So far, we've learned a lot about mass, volume, density, and measuring them. To measure mass, we used grams, for volume we used mL or cubic centimeters, and for density we used grams per mL, or mass per unit of volume. Knowing this information is important for measuring objects, especially knowing mass, because all matter has mass.
We've covered a lot about mass and change, and learned about what happens to the mass of a substance when you dissolve it (the mass is unchanged), or when you burn it (the mass increases in size).
We've also learned about significant and estimated digits in a number. We've also learned about significant zeros and their five rules:
1. All non-zero numbers are significant. For example, all the digits in 155 are significant.
2. Sandwiched zeros are significant. For example, the zero in 101 is significant.
3. Zeros that are only placeholders for a decimal aren't significant. For example, the zeroes in 200 aren't significant.
4. Zeros at the end of a number that also contains a decimal are significant. For example, the zeros at the end of 0.400 are significant.
5. Exact numbers have an infinite number of significant zeros. For example, if there are 13 people in a room, then that number, 13, has an infinite number of significant zeroes.
It's important that we know when zeros and digits are significant and when to use an estimated digit for measuring objects. For example, when measuring the side of a piece of wood with a ruler that only has dashes for inches, you'll have to record how many inches the side is, and then add one estimated digit which is more specific than the inch, in order for the information to be correct.
We had a unit exam on Tuesday covering all of what we learned, and then we started on a new concept: particle movement. We only covered this concept on Thursday and Friday, but we were able to fit in two experiments.
For one experiment, Dr. Finnan stood in the corner of the room and opened a bag of popcorn. He asked us to raise our hands when we smelled the popcorn odor.

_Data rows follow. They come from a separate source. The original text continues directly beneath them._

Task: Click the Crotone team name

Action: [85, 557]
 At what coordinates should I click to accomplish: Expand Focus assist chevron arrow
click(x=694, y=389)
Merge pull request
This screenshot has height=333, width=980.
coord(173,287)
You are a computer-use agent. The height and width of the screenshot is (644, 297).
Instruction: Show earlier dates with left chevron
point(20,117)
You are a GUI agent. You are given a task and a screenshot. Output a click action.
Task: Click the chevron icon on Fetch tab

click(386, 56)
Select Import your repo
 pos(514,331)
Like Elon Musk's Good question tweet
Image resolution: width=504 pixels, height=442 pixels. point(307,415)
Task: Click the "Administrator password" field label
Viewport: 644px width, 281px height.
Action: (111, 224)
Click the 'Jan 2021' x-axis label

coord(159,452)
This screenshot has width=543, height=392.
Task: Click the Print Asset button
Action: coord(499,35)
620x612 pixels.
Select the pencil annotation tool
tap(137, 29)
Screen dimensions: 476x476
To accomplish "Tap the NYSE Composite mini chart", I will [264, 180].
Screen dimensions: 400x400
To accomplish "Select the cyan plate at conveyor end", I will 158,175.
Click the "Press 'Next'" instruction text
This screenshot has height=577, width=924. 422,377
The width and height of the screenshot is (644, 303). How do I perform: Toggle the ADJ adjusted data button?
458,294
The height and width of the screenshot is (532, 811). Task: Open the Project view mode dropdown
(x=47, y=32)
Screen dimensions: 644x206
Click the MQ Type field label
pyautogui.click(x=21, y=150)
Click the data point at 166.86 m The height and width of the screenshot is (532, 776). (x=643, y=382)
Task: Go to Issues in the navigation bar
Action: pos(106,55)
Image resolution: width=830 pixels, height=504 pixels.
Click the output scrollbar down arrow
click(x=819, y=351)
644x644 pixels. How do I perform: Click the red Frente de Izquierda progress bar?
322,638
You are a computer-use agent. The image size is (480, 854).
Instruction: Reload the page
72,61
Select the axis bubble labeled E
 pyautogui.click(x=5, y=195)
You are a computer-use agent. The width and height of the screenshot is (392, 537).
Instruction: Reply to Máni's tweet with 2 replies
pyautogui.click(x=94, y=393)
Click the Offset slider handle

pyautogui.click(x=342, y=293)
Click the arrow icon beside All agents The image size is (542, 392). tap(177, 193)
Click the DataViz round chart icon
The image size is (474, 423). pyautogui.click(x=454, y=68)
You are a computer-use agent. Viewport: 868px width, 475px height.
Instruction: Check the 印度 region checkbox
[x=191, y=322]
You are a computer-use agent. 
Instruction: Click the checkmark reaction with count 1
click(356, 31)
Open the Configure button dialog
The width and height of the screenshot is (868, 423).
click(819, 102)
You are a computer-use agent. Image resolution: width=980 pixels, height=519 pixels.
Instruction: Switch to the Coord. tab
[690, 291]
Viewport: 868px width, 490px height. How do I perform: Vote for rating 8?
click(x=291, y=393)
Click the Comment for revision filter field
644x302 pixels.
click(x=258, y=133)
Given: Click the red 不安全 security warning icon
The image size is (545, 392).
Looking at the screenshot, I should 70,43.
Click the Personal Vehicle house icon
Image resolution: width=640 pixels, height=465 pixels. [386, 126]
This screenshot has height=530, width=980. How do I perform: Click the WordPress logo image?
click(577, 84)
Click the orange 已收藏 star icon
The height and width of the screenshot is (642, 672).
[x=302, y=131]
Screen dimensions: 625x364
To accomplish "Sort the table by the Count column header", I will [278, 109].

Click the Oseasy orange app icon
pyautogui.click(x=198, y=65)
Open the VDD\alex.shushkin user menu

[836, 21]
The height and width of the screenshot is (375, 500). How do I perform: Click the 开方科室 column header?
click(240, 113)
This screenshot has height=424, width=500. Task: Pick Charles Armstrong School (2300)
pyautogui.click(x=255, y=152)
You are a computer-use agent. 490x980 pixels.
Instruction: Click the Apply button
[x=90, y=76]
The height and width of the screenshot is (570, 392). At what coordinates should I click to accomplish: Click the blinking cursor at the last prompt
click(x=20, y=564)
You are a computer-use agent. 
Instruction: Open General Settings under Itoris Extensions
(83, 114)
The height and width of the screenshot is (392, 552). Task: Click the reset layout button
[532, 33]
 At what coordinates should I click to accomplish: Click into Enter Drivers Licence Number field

The tables closest to him raised their hands first and that hand raising steadily spread to the tables in the back. This proves that particles move because the popcorn odor particles got all the way from one side of the room to the other.
The next experiment we did included two beakers of water, one hot and one cold. We dropped one drop of blue food coloring into each and then watched its movement. This is a video of the event:
As you can see, in the hot water, the coloring spread much quicker than in the cold water. Our table concluded that the energy from the hot water allowed for the particles in the food coloring to move more fluidly throughout the water, while the lack of thermal energy in the cold water caused the particles to move more slowly. From this experiment, we learned that heat energy exists.
We also watched some videos explaining molecule movement in solids and liquids. In solids, molecules don't move too far away from each other, while in liquids they move very far and the attraction between two molecules isn't as strong. The molecules bounce all around inside the substance.
Particle movement and energy connect because particles have energy. Every moving thing has energy. An important detail to particle movement is that it moves differently depending on what state of matter an object is in. Particles move quicker and further in liquid and gaseous forms, and less so in solids. When affected by heat energy, particles move quicker. My participation this week was pretty good, and I learned a lot about the material we're being taught. I don't have many questions about what we learned this week, but I would like to learn more about heat energy and how it works.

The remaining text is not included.